I enjoyed reading the reviews of this book more than I liked reading the book. I can actually feel the painful experiences in some of those comments.
This book probably would have been much better if she had a professional write it for her because for me her personality came across in a very bad way. One that was much worse than the subject at hand.
This is a true story of a young girl who endured being an outcast, reject and target of bullying throughout her elementary and high school years. I could not imagine living through the experiences she had to suffer through. The scary thing is, this is happening daily in many of our schools. Kids are the targets of other kids unkindness..... just because those other kids are trying to appear cool and gain the admiration of their friends. How she made it through all of this and how she managed to become a highly respected author and publisher makes this a book you will find difficult to lay down. And if you have a teen who is experiencing this kind of bullying, this might be a good book of ideas on coping and of hope for the future. I HIGHLY recommend this book!

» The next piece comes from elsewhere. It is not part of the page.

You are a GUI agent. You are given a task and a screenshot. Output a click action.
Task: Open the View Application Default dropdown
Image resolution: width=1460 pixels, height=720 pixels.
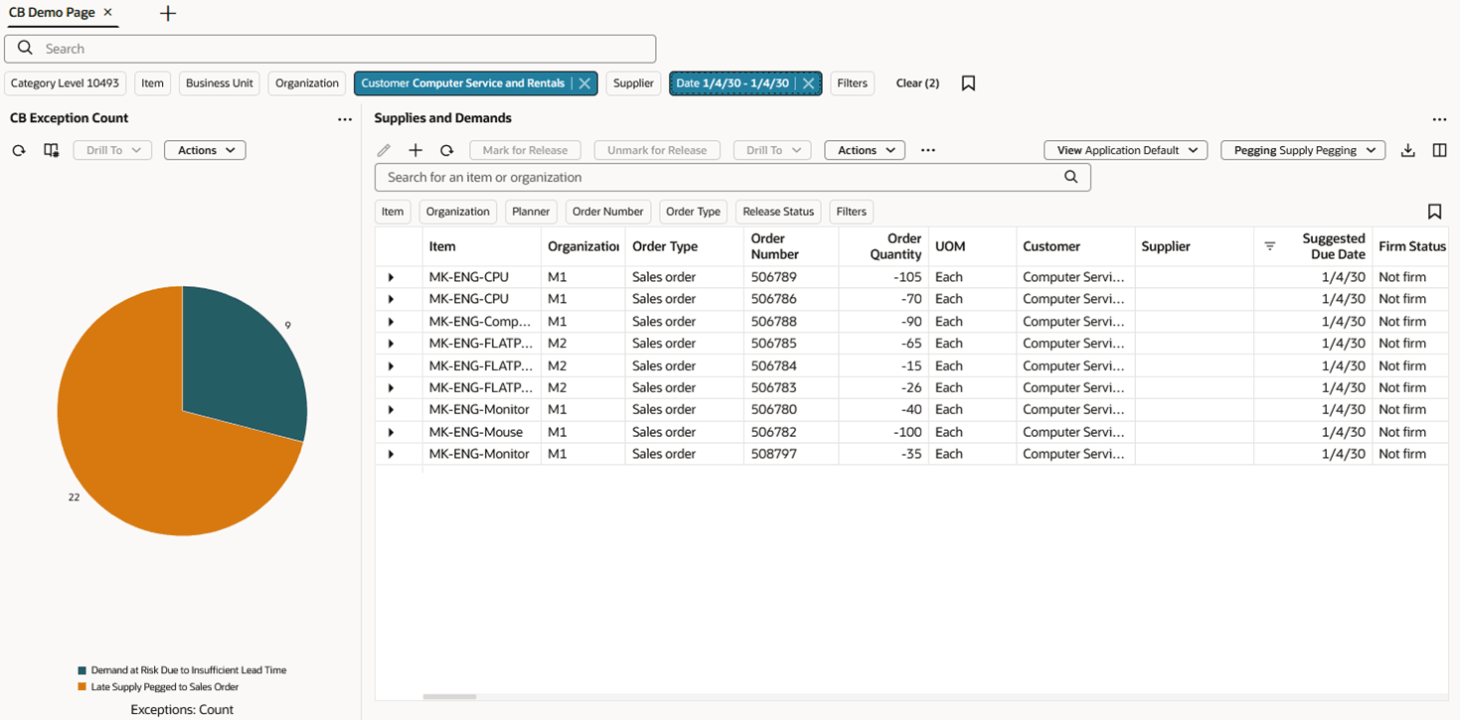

If you have ever been the victim of bullying - you can totally relate to this book. I think it is an excellent book to have teens read that may be going through similar experiences to let them know, they are not alone.
This was quite the powerful book. I was reminded again that everyone in high school has something to deal with. Some of us have harder things than others. More than a few times during my reading of this book I said a prayer of thanks to whomever was listening that my life was never threatened, that I was never attacked physically, and that I had an understanding Mother who didn't seem to think the problem was with me. Still, I have my scars from childhood and high school; my scars though are emotional rather than physical in nature.
very good book. what amazed me the most was how everyone welcomed her w/ open arms to her reunions and how they didnt think what they'd done to her was that bad. Sad. ppl just dont realize how their actions can affect someone for life.
This is a very insightful look into the sociological world of elementary through high school students. I identified with Jodee's inability to fit in with her classmates and remembered feeling the same hurt, embarrassment, and loneliness she experienced. This book should be required reading in high schools across the country. Perhaps if more young people could see how their comments and actions affect others, then possibly there would not be as much cruelty exhibited by students. This is probably one of the biggest reasons we have had so many school tragedies such as Columbine.